Why Refactoring Isn't Popular

22 Jun 2017 575 words. (3 min)

In The Refactoring Factor Esther Schindler wondered about the reasons behind a study that shows only 22% of developers consider refactoring important. Before writing the article she asked some questions on the the old agile-testing list and her article includes some of the points in the responses.

I want to focus a bit on her primary conclusion, that programmers can’t get resources or buy-in to do refactoring.

Because the programmer’s managers won’t allow it

Somewhere I think I have the email directive that a project manager sent out at one job I was on that said, to paraphrase, that anything beyond the specific changes requested was a “refactoring effort” and therefore out of scope.
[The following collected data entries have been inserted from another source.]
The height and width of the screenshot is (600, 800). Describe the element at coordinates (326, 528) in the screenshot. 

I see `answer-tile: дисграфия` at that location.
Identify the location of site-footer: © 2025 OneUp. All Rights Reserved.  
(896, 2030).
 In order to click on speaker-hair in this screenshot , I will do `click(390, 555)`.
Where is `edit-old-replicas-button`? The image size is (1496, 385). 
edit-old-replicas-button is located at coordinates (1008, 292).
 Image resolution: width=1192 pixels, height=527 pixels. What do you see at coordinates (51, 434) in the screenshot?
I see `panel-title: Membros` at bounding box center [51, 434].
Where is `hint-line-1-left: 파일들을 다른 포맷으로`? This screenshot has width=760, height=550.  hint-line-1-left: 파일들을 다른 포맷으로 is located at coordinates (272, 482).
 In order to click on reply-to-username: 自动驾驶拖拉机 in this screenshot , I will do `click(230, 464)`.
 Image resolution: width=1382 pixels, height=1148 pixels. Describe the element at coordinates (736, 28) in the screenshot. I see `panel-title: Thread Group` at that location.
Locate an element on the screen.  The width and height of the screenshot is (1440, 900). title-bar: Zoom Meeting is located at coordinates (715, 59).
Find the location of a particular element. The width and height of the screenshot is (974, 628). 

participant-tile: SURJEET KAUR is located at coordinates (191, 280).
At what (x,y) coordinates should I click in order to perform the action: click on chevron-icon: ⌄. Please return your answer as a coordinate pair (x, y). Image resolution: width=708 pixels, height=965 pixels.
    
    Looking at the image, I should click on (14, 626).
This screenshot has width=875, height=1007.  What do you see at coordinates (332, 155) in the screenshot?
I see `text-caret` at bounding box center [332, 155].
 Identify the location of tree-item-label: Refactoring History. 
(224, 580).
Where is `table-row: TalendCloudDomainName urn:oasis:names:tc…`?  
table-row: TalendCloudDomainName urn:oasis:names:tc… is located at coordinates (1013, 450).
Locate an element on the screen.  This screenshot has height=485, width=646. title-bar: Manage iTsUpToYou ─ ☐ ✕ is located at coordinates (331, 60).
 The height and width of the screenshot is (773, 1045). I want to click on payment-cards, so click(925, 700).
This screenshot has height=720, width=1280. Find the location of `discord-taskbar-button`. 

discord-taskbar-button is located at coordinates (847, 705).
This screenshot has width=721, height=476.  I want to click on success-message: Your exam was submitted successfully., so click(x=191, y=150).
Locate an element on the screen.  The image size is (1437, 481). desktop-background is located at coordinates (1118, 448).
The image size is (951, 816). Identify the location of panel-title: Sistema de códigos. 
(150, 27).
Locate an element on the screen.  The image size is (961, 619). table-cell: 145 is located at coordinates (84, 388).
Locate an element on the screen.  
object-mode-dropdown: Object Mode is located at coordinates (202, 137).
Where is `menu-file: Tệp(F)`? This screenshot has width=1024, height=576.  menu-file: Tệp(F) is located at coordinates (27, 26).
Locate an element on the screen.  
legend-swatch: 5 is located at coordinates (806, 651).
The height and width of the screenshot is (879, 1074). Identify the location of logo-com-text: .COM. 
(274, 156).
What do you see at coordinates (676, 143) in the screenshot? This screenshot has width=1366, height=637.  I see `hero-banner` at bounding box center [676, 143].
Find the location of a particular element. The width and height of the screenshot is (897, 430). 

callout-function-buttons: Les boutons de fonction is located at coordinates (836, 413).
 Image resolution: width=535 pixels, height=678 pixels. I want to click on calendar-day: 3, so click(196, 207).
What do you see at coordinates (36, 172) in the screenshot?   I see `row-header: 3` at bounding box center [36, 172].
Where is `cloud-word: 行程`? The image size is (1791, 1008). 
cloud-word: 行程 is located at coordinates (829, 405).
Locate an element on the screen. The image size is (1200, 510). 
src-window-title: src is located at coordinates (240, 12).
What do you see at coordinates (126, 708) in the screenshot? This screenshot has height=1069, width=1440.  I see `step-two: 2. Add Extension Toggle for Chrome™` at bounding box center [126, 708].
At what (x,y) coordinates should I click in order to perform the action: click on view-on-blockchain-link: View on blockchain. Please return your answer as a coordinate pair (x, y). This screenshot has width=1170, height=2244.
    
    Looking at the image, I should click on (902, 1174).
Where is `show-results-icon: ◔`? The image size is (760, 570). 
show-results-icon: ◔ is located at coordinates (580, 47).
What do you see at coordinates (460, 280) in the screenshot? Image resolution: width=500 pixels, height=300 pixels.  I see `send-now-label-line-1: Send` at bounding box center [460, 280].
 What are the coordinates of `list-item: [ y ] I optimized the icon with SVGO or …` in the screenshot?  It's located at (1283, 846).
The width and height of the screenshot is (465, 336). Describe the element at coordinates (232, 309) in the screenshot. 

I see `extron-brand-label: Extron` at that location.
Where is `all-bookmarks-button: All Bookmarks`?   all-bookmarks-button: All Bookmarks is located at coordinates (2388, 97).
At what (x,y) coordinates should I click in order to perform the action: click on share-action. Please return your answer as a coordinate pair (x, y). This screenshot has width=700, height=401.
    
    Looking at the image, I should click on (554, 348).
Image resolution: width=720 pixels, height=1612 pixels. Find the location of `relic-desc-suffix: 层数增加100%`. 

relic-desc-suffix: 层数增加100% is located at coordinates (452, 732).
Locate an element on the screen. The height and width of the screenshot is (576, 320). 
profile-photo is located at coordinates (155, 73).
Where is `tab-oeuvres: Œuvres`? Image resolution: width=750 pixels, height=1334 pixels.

There is a simple explanation and a not-so-simple one for this. The simple one is the spread of what Martin Fowler wrote about in Refactoring Malapropism I must confess I probably contributed to it in the above mentioned situation, and I was still paying penance for it.

Now the complex explanation. Project management can be seen as the task of maximizing the completed features in the available time within the budget of money and people. In too many situations, the estimates of time required are abbreviated. This happens stereotypically by management, as Phillip Su writes in Broken Windows Theory , but it also happens because many programmers lack sophistication estimating. The programmers typically consider the time only to write the code and get it to compile and running, leaving out the other tasks that get the code from “done” to “shippable”. One reason I’ve come to favor agile development styles is that they reduce the time and disconnect between those two states. Anyway, the result is that the schedules are wrong, the projects get behind, and the solution adopted by teams is typically to cut everything else except the promised features. Short term gain, for long term loss, because the technical debt builds up.

Management can have a time seeing the effects of technical debt. They see that as a project goes along and a product grows, adding new features and fixing existing code that doesn’t work as desired takes more time and becomes increasingly more likely to introduce new problems. But by the time these manifest as the level of most projects, the technical debt has built up to dangerous levels. The typical example I give is what if a 5-star restaurant were to hire a lot of chefs and not enough dishwashers, and decreed that the chefs must ONLY cook, never clean up. Initially they’d be able to feed a lot of people, but as the dirty utensils and pots and pans build up, the chefs increasingly have to hunt for clean ones and a place to work. Gunk builds up on the grill. After a certain point, if we followed the typical IT shop solution, the restaurant would throw out all the dirty stuff, replaces the appliances that can’t be salvaged, and if necessary hire new chefs.

Of course great restaurants don’t work like that. They and their chefs are cleaning as they go, so that pan or knife that was used for the happy hour buffet prep gets returned to use for the dinner entree and then dessert.

Refactoring is cleaning the kitchen while you cook. It’s not sexy, it doesn’t make the souffle fluffier or the piecrust flakier, but it’s a given that if it’s not done, there won’t be any souffle or pie at all.